Mohammed v The King

Case

[2023] NZSC 137

20 October 2023


NOTE: PUBLICATION OF NAME, ADDRESS, OCCUPATION OR IDENTIFYING PARTICULARS OF COMPLAINANT PROHIBITED BY S 203 OF THE CRIMINAL PROCEDURE ACT 2011. SEE

IN THE SUPREME COURT OF NEW ZEALAND

I TE KŌTI MANA NUI O AOTEAROA

 SC 47/2023
 [2023] NZSC 137
BETWEEN

FAZALULLAH KHAN MOHAMMED
Applicant

AND

THE KING
Respondent

Court:

O’Regan, Ellen France and Williams JJ

Counsel:

Q Duff and I M Stewart for Applicant
M R L Davie for Respondent

Judgment:

20 October 2023

JUDGMENT OF THE COURT

The application for leave to appeal is dismissed.

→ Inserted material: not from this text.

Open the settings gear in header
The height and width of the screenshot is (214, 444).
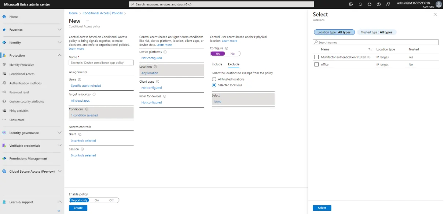click(369, 4)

____________________________________________________________________

REASONS

  1. The applicant was convicted of three charges of indecent assault after a District Court jury trial.  His application for a discharge without conviction was refused.[1]  He was sentenced to seven months home detention and required to pay $7,000 emotional harm reparation to the complainant.[2]

    [1]R v Mohammed [2022] NZDC 21577 (Judge Dawson).

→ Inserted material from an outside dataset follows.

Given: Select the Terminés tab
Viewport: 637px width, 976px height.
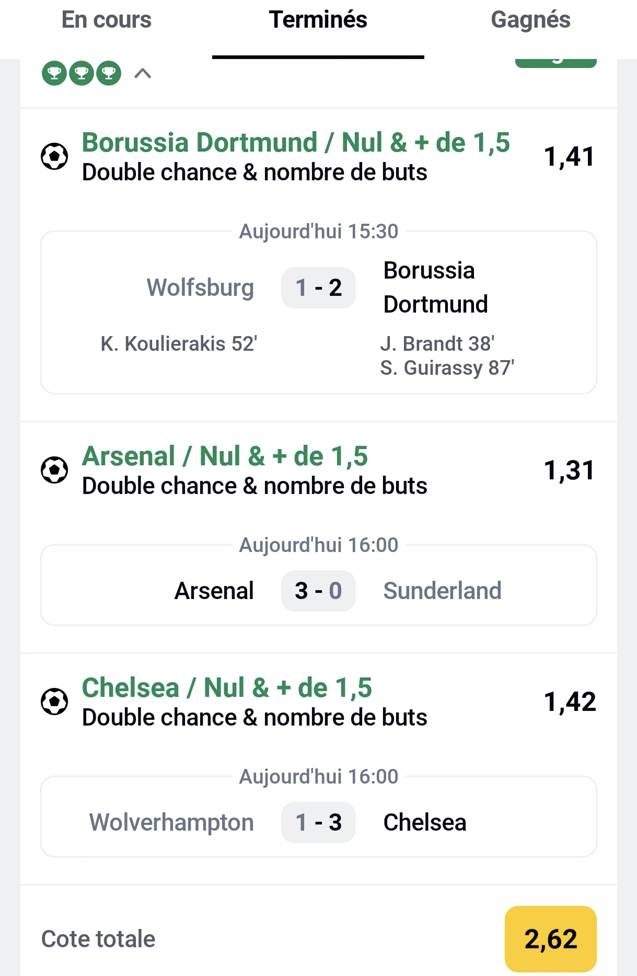Looking at the screenshot, I should coord(318,21).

    [2]R v Mohammed [2022] NZDC 11364.

  2. The applicant appealed against conviction to the Court of Appeal, but the appeal was dismissed.[3]

    [3]Mohammed v R [2023] NZCA 119 (Courtney, Venning and Downs JJ) [CA judgment].

  3. The applicant now seeks leave to appeal to this Court against conviction.  The proposed grounds of appeal are:

    (a)that the trial Judge erred in failing to give a lies direction to the jury; and

    (b)that the prosecutor misled the jury at the trial by overstating/misstating the evidence.

  4. Both of these grounds were advanced in the Court of Appeal but rejected. 

  5. In relation to the first ground, the applicant wishes to argue that the Court of Appeal was wrong to find that the lies direction was not necessary. 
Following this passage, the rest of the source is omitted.